La identificación del PP con el franquismo pretende deslegitimar la alternativa democrática de centro derecha. Y sustituir los espacios centrales de consenso que se definieron en la Transición, a partir de la superación compartida de nuestro trágico pasado, por los elementos históricos, simbólicos y emocionales propios del antifranquismo, auténtica argamasa sentimental que cohesiona la coalición heterogénea de esta nueva socialdemocracia de minorías con el populismo disolvente de izquierdas y los independentismos de distinto signo. «Cuando se habla de una Constitución de concordia, de una Constitución de reconciliación, hay que añadir que la concordia y la reconciliación se fundamentan sobre todo en esa ruptura [con la dictadura] y en esa superación del pasado": así anunció Felipe González el voto favorable del PSOE de la Transición a la Carta Magna en 1978. Las cosas han cambiado. Ahora se trata de entroncarse de un solo golpe con la Segunda República, arcadia que sin embargo el propio PSOE contribuyó a desestabilizar.

El PP nunca ha sabido conducirse ante esta estrategia, lo que evidencia un absurdo acomplejamiento de la derecha democrática española respecto de su pasado, como si verdaderamente se sintiese heredera de la dictadura. No sólo no lo es, sino que se fundó por y para la democracia y está en su mano reivindicar el papel protagonista de todas las tradiciones que recoge en la reconciliación entre los españoles, en la recuperación y la consolidación de las libertades y en la modernización del país. Ninguna razón hay para evadirse, como hizo el Gobierno de Mariano Rajoy, de participar decididamente en el impulso a la exhumación y la identificación de las víctimas de cualquier ideología, porque hacerlo contribuye al progreso moral de la convivencia.

El PP puede y debe mirar sin miedo a los ojos de la Historia, desmontar la confusión interesada entre determinadas víctimas y victimarios, y denunciar las manipulaciones, pero es un error haber abandonado esta batalla cultural y ahora librarla con trazo grueso de la mano de Vox para hacerle el juego especular al PSOE: a ninguna concordia aporta nada la imposición desde poderes políticos autonómicos de una visión histórica maniquea que equipare a las víctimas de la violencia durante la Segunda República, por convulsa, revolucionaria e imperfecta que fuese, con las de la dictadura.
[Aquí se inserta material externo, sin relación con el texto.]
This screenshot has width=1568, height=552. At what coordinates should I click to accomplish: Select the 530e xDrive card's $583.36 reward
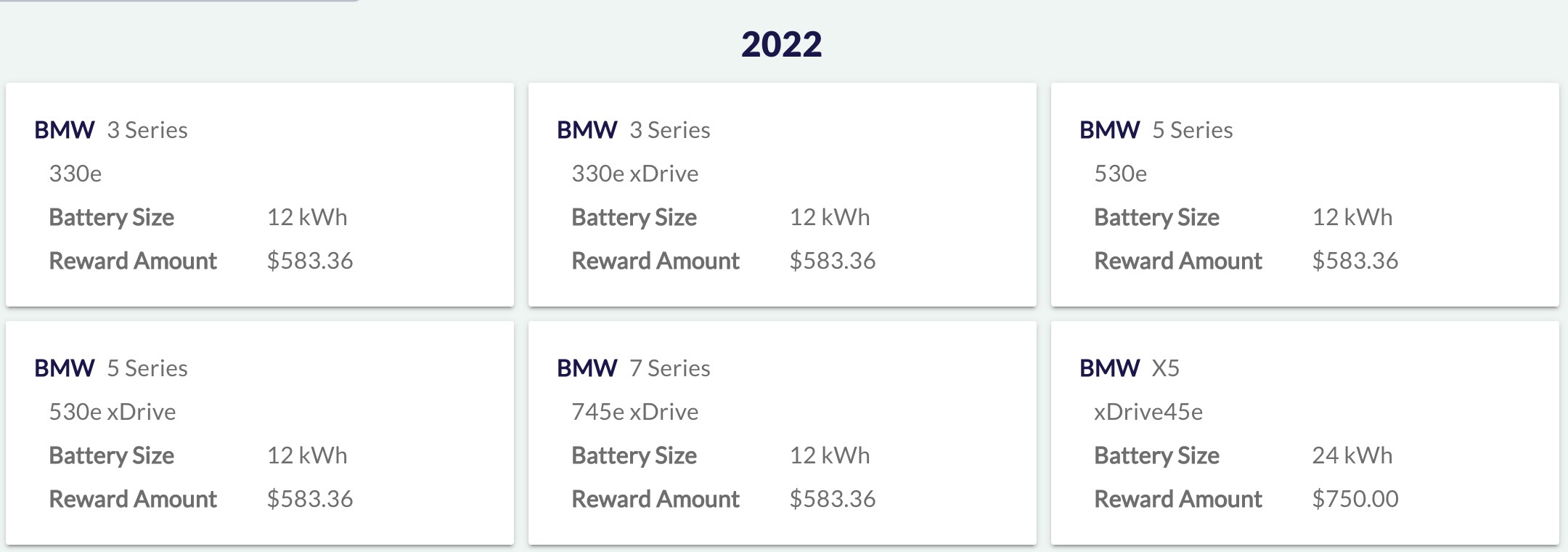click(x=309, y=499)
La Guerra Civil comenzó con el golpe de Estado del 18 de julio de 1936, y no antes.

La más reveladora incorporación a la Ley de Memoria Democrática es el pacto con Bildu que extiende el periodo de aplicación de la norma hasta 1983, cuando se crean los GAL durante el primer Gobierno de González. Con ese acuerdo se favorece el blanqueamiento de sus raíces orgullosamente vinculadas a ETA. Al permitir que Arnaldo Otegi identifique los primeros años de la democracia como una continuación del franquismo, Sánchez le facilita el cuestionamiento de la Transición en su conjunto y la persistencia en el relato inaceptable que iguala a todas las víctimas y justifica los crímenes terroristas. De todos los hitos de normalización de la antigua Batasuna, ninguno es más expresivo e importante que éste.
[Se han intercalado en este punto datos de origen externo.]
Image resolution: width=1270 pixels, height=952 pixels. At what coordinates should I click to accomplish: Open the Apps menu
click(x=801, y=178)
El resultado de ese proceso es que Bildu llega al arranque de la campaña electoral vasca con serias posibilidades de ganar las elecciones, sin haber sido sometido a la mínima exigencia de ética democrática de repudiar su pasado de violencia. El PNV se lamenta y previsiblemente conservará el poder de la mano del PSE, pero se abre un escenario en el que las dos fuerzas nacionalistas aspiran a sumar más del 75% de los escaños en liza y los dos partidos de Estado quedan reducidos a la condición de apéndices, sin apenas capacidad de condicionar las políticas y orientarlas al sostenimiento del proyecto solidario de vida en común. El reportaje de Olga R. Sanmartín que ayer publicamos, y que provocó un fuerte impacto, es estremecedor: ya sólo 3.500 niños del País Vasco estudian la Primaria en castellano. El 96% lo hace en euskera. "La lengua en la que te educan contiene una determinada visión del mundo, en este caso, claramente nacionalista, que se une al relato mítico de la historia", explicaba ayer el historiador Jordi Canal en EL MUNDO. ¿Quién podría parar un procés vasco?

Joaquín Manso, director de El Mundo.